Referring to FIG. 1, a fault of a flash memory may be classified into a synchronous fault caused by an internal factor of the flash memory and an asynchronous fault caused by an external environmental factor. have. Synchronous error means failure of internal operation of flash memory such as erase / program / read. Erase and program errors are caused by damaged cells for unknown reasons, whether or not the block has reached the end of its life. These errors have a permanent effect on the block. Therefore, blocks with such errors should be properly handled so that they cannot be used again in the system. On the other hand, a read error refers to a bit inversion error caused by a program disturb, a read disturb, or a data retention error. Bit inversion errors have a transient property that returns to the normal page when the page is deleted and reused. Since the synchronous error in the flash memory operation occurs as a result of the flash memory operation, it is possible to solve the problem exclusively in the lower layer (Bad Block Management Module, Error Correction Module) independent of the FTL. It can provide the illusion of flash memory with no synchronous error. Embodiments adopt this hierarchical approach and assume that the FTL handles only asynchronous power failures. This is an important assumption that enables the proof of correct recovery in any power failure situation by greatly reducing the complexity of the power failure recovery algorithm.

The asynchronous error that FTL needs to solve exclusively is an error that can occur at any moment at any time without time correlation with internal operations of flash memory such as erase / program / read. Specifically, it means a power failure. Since the erase / program operation that changes the state of the flash memory page does not guarantee atomic properties, the page can have various states if a power failure occurs during the operation. In particular, even if the data appears to have been successfully written to a page that initially had a power failure during the program, it is very vulnerable to read disturbance and may return non-deterministic incorrect data on every read. Residual effect) page. The data contained in these residual effect pages has the potential to turn into an element of system error at any moment, so if the residual effect pages are not successfully identified and removed during the power failure recovery process, the system's consistency can be fatal. It can be brought about. To make the problem situation even more difficult is the sibling-page problem in flash memory chips of the MLC type, in which the metadata (or host data) of the FTL, which has already been successfully written in the past, may be sibling pages in the future. If a power failure occurs while the page is being programmed, it can be lost at any time. This means that from the FTL point of view, the successful completion of a program on a physical page no longer guarantees the persistence of the data written to that page.

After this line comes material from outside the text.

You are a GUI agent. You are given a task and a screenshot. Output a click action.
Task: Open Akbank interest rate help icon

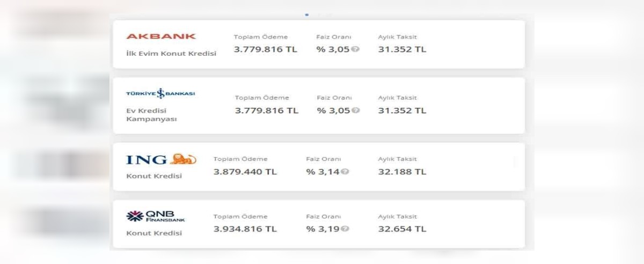pos(355,49)
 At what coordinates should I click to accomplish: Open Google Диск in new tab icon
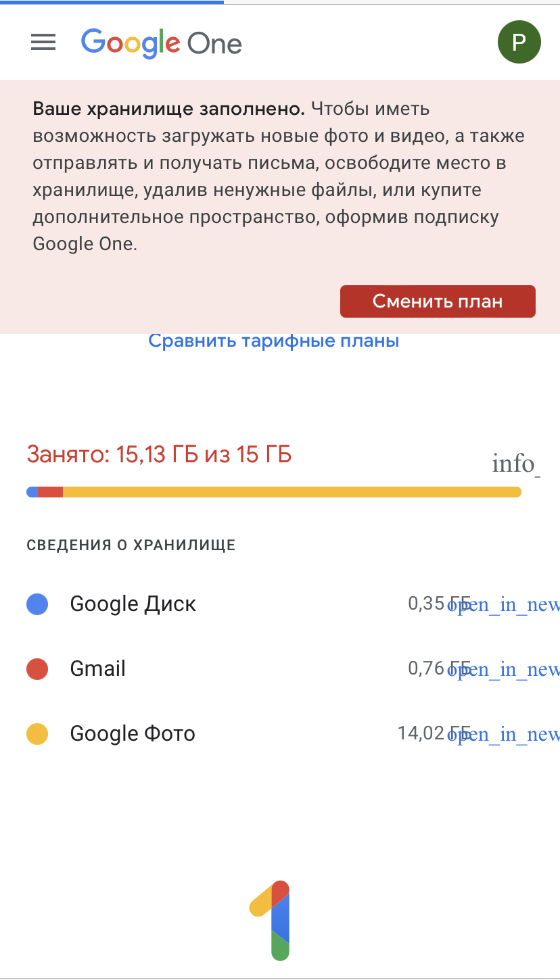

File translation layer design framework according to one embodiment

FIG. 2 shows a flash memory storage architecture consisting of a flash memory controller, a flash memory subsystem composed of a BMS layer, and an FTL implemented with an HIL framework. It is assumed that the flash memory controller can control a plurality of flash memory chips, support flash memory read / write / erase operations, and detect and report an error occurring during the execution of the operation. It is also assumed that the BMS layer is responsible for handling all synchronous errors that occur during the execution of flash memory operations. To this end, it is assumed that a typical BMS layer reserves extra blocks for exchanging blocks when a write / erase error occurs and includes error control logic such as an ECC encoder / decoder to handle read errors. Therefore, the BMS layer can provide a virtual physical address space in which the flash memory operation error does not occur to the upper layer until all the extra blocks are exhausted or a read error that cannot be corrected by the ECC circuit occurs.

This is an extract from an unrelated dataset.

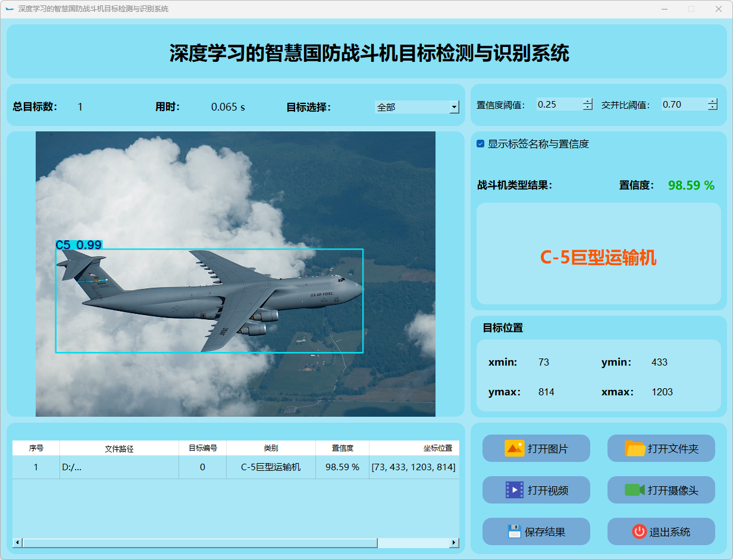Image resolution: width=733 pixels, height=560 pixels.
Task: Toggle 显示标签名称与置信度 checkbox
Action: 481,144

FTL is implemented on a flash memory subsystem that uses the HIL framework to show a virtual physical address space that does not cause synchronous flash memory errors. The HIL framework defines an object that implements an address space that can be updated in place using flash memory blocks in the virtual physical address space for each FTL-managed metadata such as host data, mapping data, and block state data. . Users can combine logs to implement various FTLs. The log consists of a flash log consisting of a series of flash memory blocks for writing data persistently internally and a cache implemented with volatile memory for better performance.

The log processes metadata such as host data, mapping data, or block state data, and thus may be referred to as a processing module. In the HIL framework, the logs may be referred to as processing blocks because the various types of logs for designing the FTL are provided as building blocks. The log may be variously implemented in software, hardware, or a combination thereof.

3 shows the interface of a typical log. Logs require (1) a read / write interface to provide other logs or external host systems with a linear address space that can be updated in place for their managed (meta) data, which is read / write to the flash memory subsystem. The log needs to interface with the flash memory subsystem because it is converted to a request. When a log writes data to flash memory, it is necessary to update each of the mapping information for the data, and (4) block state information to recover the space invalidated by the write operation. I need an interface. In addition, persistently written data must be guaranteed to be recovered even if a sudden power failure occurs. For this purpose, all logs need an interface to periodically check (5) all information necessary for recovery.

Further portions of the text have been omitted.